30 June 2022 / by Daniel Centeno
A person with a stethoscope, light blue colloared shirt and black framed glasses smiles against a brick wall background.

While Toronto and Ontario recently dropped the majority of its mask mandates, Dr. Amit Arya believes residents should remain vigilant with the COVID-19 pandemic not quite over yet.

“We have to be proactive and maintain masks,” he said. “And I’d even argue, ideally, in essential places where people don’t have a choice to go or not, where they need to go should require masking. It’s really just about the bare minimum.”

Dr. Arya is a Toronto-based doctor, specialising in palliative care for Kensington Health and North York General hospital. 

On social media, he has been active in his support for continued masking in healthcare facilities, including long-term care homes and hospitals. 

Despite the dropped mask mandate provincially, hospitals individually declared that masks will remain mandatory. 

 Toronto’s positive cases are trending downwards this summer with more outdoor activities opening up according to Dr. Arya, but residents should remain cautious. 

“Even if we are younger, healthier and fully vaccinated, we have some baseline risk of the most common COVID-19 complication right now,” he said. “It’s actually not hospitalization, it’s not the ICU – it’s long COVID.”

Long COVID is when long-term effects persist even when an individual tests negative. Some symptoms include dizziness, chest pain and difficulty breathing, according to the Centre for Disease Control and Prevention.

Regarding pandemic fatigue, Dr. Arya said there is a “particular trauma” with seeing someone with a mask right now, but it should not dissuade individuals from “following the science” and think that COVID’s effects have waned. 

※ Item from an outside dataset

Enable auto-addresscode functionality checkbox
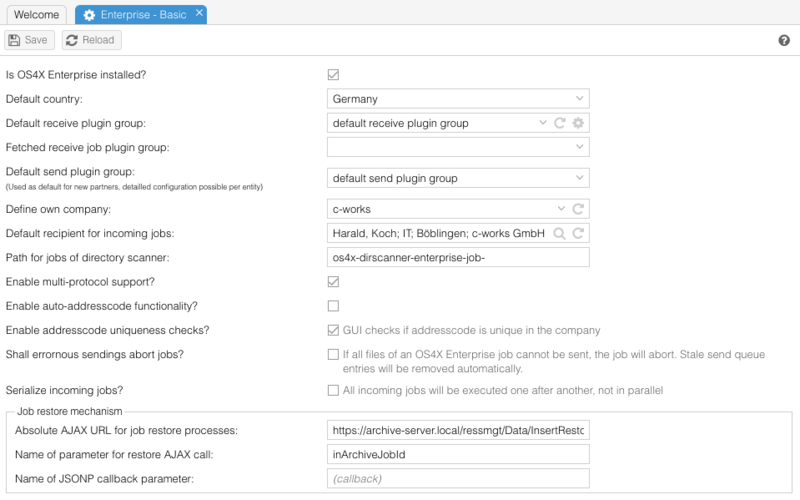 pyautogui.click(x=333, y=306)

Chief medical officer of Canada, Dr. Theresa Tam, predicts the high likelihood of a seventh wave this fall – Dr. Tam reiterated this prediction this week

However, Dr. Arya believes the lockdowns and renewed measures of the previous lockdown in January 2022 can be prevented. 

“We should not need, if we do this properly [and] proactively, we should not need lockdowns, any capacity restrictions ever again,” he said. “But we need to follow the signs, we need to use the tools we have to keep things open – to protect small businesses, to protect schools and of course to protect our healthcare system.”

Dr. Arya said masking should not be viewed as restricting freedoms, but as one of the “most impactful tools” at this stage of the pandemic. He believes that masking should have been one of the last measures to be dropped.

For now, he is urging residents to continue masking whenever possible, get vaccinated and encourage others to see the benefits of vaccinations.  

Along with his work for long-term care homes and hospitals, Dr. Arya is also an assistant professor at McGill University and a lecturer at the University of Toronto.